Migliorare la comprensione chimica dei LLM tramite l'analisi di SMILES
Improving Chemical Understanding of LLMs via SMILES Parsing
May 22, 2025
Autori: Yunhui Jang, Jaehyung Kim, Sungsoo Ahn
cs.AI
Abstract
I modelli linguistici di grandi dimensioni (LLM) sono sempre più riconosciuti come strumenti potenti per la scoperta scientifica, in particolare nelle scienze molecolari.
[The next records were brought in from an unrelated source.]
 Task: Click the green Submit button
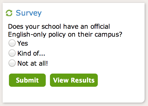point(27,80)
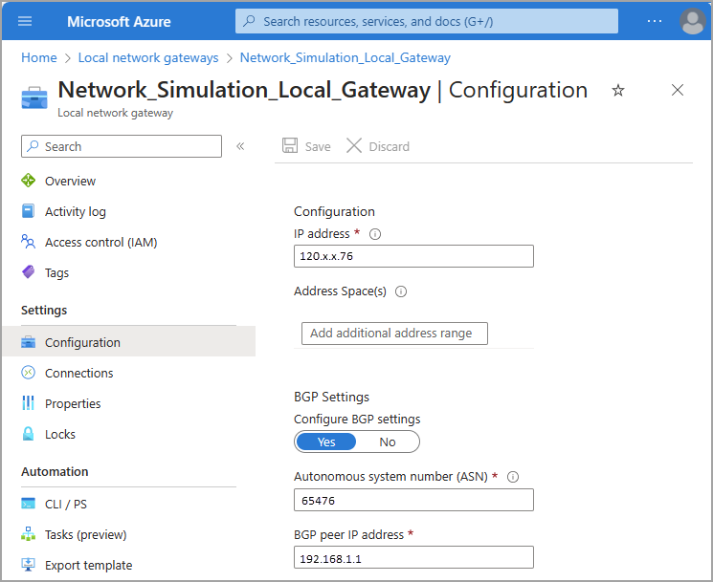Open the Azure portal hamburger menu
This screenshot has height=582, width=713.
click(25, 21)
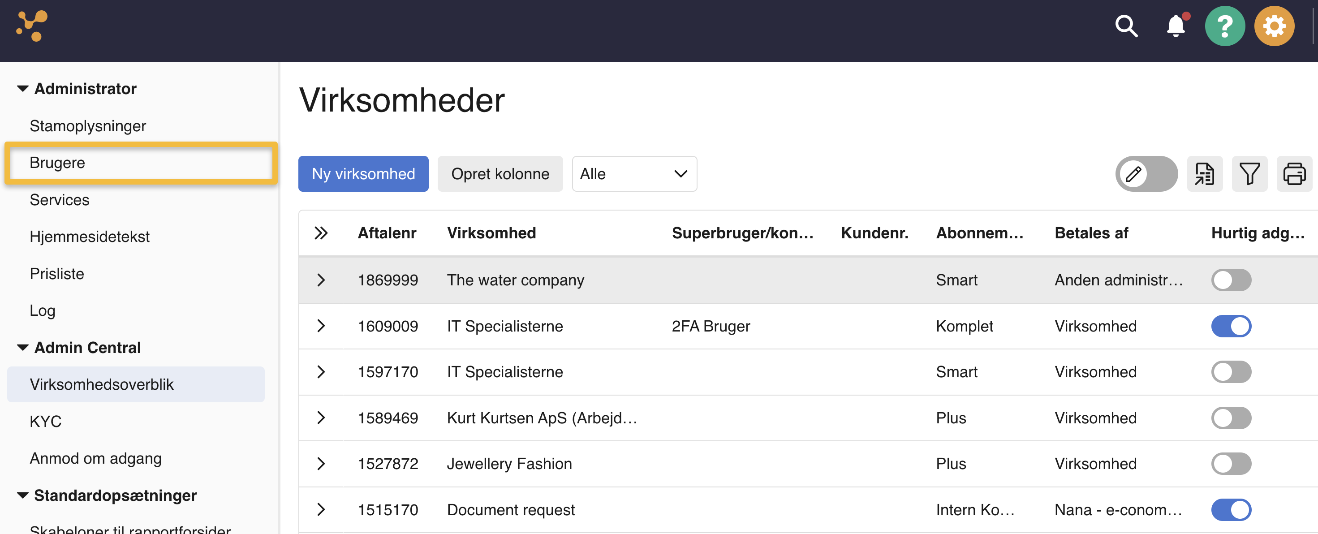Expand row for Jewellery Fashion
The width and height of the screenshot is (1318, 534).
coord(321,463)
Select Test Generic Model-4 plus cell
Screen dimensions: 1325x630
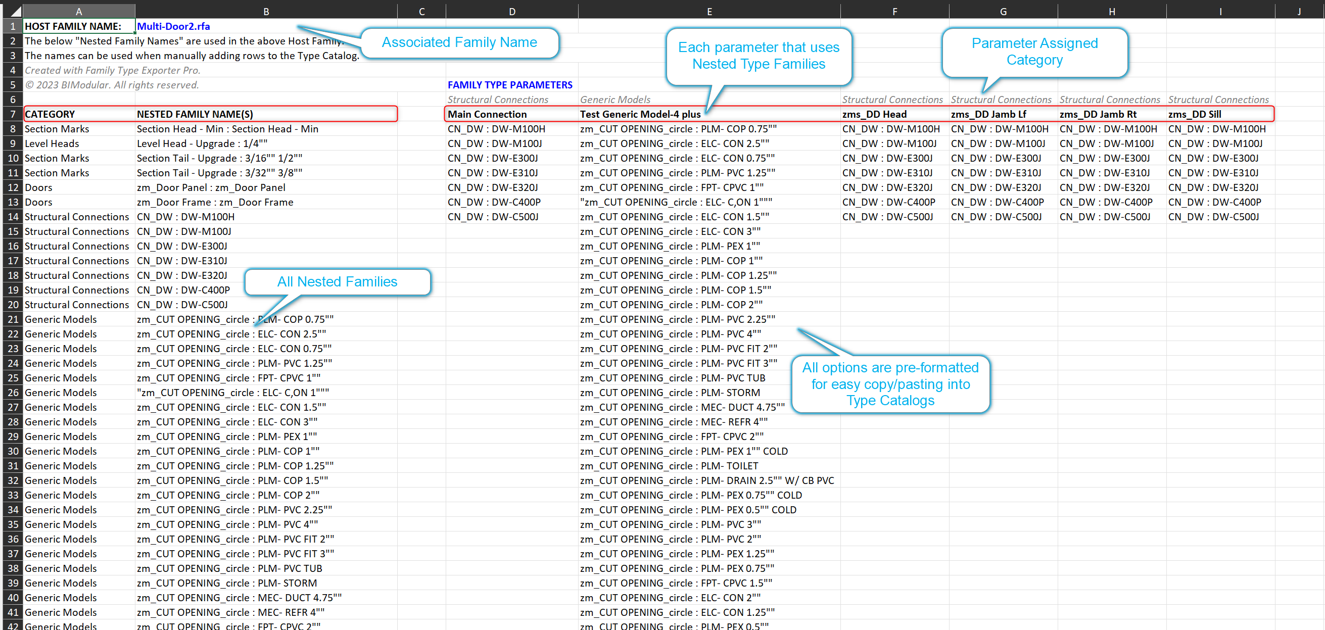[640, 114]
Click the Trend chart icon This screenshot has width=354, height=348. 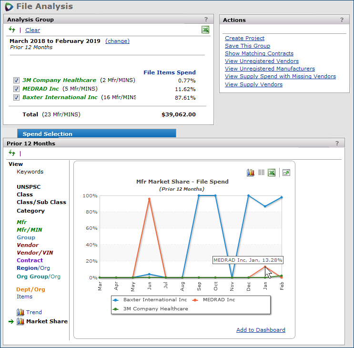click(20, 312)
Un requisito fondamentale per questi modelli è la capacità di comprendere accuratamente le strutture molecolari, comunemente codificate nella rappresentazione SMILES. Tuttavia, gli attuali LLM faticano a interpretare SMILES, fallendo persino in compiti di base come il conteggio degli anelli molecolari. Per affrontare questa limitazione, introduciamo CLEANMOL, un nuovo framework che formula l'analisi di SMILES in una serie di compiti puliti e deterministici progettati esplicitamente per promuovere la comprensione molecolare a livello di grafo. Questi compiti spaziano dalla corrispondenza di sottografi alla corrispondenza globale di grafi, fornendo una supervisione strutturata allineata con le proprietà strutturali molecolari. Costruiamo un dataset di pre-addestramento molecolare con punteggi di difficoltà adattivi e pre-addestriamo LLM open-source su questi compiti. I nostri risultati dimostrano che CLEANMOL non solo migliora la comprensione strutturale, ma ottiene anche i migliori risultati o compete con il baseline sul benchmark Mol-Instructions.
English
Large language models (LLMs) are increasingly recognized as powerful tools
for scientific discovery, particularly in molecular science. A fundamental
requirement for these models is the ability to accurately understand molecular
structures, commonly encoded in the SMILES representation. However, current
LLMs struggle to interpret SMILES, even failing to carry out basic tasks such
as counting molecular rings. To address this limitation, we introduce CLEANMOL,
a novel framework that formulates SMILES parsing into a suite of clean and
deterministic tasks explicitly designed to promote graph-level molecular
comprehension. These tasks span from subgraph matching to global graph
matching, providing structured supervision aligned with molecular structural
properties. We construct a molecular pretraining dataset with adaptive
difficulty scoring and pre-train open-source LLMs on these tasks. Our results
show that CLEANMOL not only enhances structural comprehension but also achieves
the best or competes with the baseline on the Mol-Instructions benchmark.